Maurício Macri, presidente da Argentina, enfrenta desde que assumiu recentemente o governo desse país uma série de protestos de rua contra políticas adotadas por seu governo. As "Plazas del Pueblo", como são chamadas as manifestações, rechaçam projetos tais como, por exemplo, 400% de aumento da energia elétrica, demissão de servidores públicos, arrocho salarial, cortes na educação e saúde públicas, controle da mídia etc.

Preocupado com a reação popular, Macri editou um pacote cautelar de medidas que visa conter a revolta das massas, inclusive de muitos que votaram enganados no neo ditador argentino.

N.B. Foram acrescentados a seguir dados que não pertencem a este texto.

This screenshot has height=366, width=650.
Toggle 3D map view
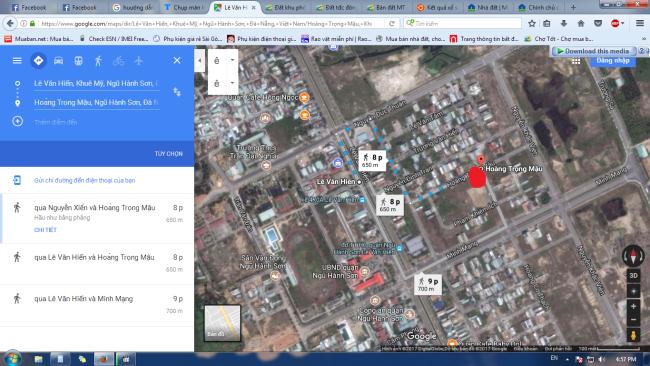(x=633, y=276)
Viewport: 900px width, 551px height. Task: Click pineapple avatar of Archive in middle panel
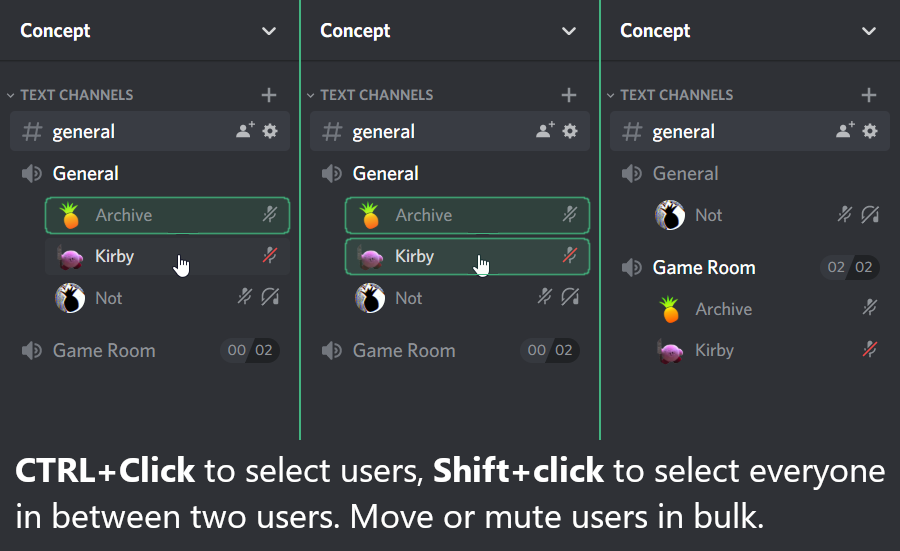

“O governo do presidente Mauricio Macri não quer que, durante os próximos quatro anos, as ruas sigam sendo um lugar diário e permanente de problemas”, afirmou a ministra da Segurança do país, Patricia Bullrich, ao apresentar, na semana passada, o “Protocolo de atuação nas manifestações públicas” – um manual com dezenas de medidas que limitam a atuação dos manifestantes, da imprensa e abrem espaço para a repressão policial.

Tal protocolo diz que toda e qualquer manifestação deverá ser submetida à aprovação da polícia, com trajeto, número esperado de participantes e tempo estimado de passeata. Caso algum trajeto ou horário seja desrespeitado, os manifestantes serão reprimidos. “Pediremos que se retirem pacificamente. Se não saírem entre cinco e dez minutos, os ‘sacamos'”, disse a ministra.

Além da limitar o direito de livre manifestação, o manual restringe o trabalho da imprensa. Uma das medidas proíbe os jornalistas de cobrirem as manifestações fora das áreas delimitadas pela polícia. “As restrições podem significar um possível condicionamento e um enfoque direcionado das coberturas jornalísticas de protestos”, alertou, em comunicado, o Foro de Jornalismo Argentino (Fopea).

Outra preocupação com relação ao protocolo está na omissão, nas recomendações, daquelas que dizem respeito ao uso de armas de fogo pela polícia. “Essas omissões contrariam uma medida fundamental adotada logo após os piores episódios de repressão da democracia, em que forças de segurança causaram dezenas de mortes”, afirmou, também em comunicado, o Centro de Estudos Legais e Sociais (CELS) da Argentina.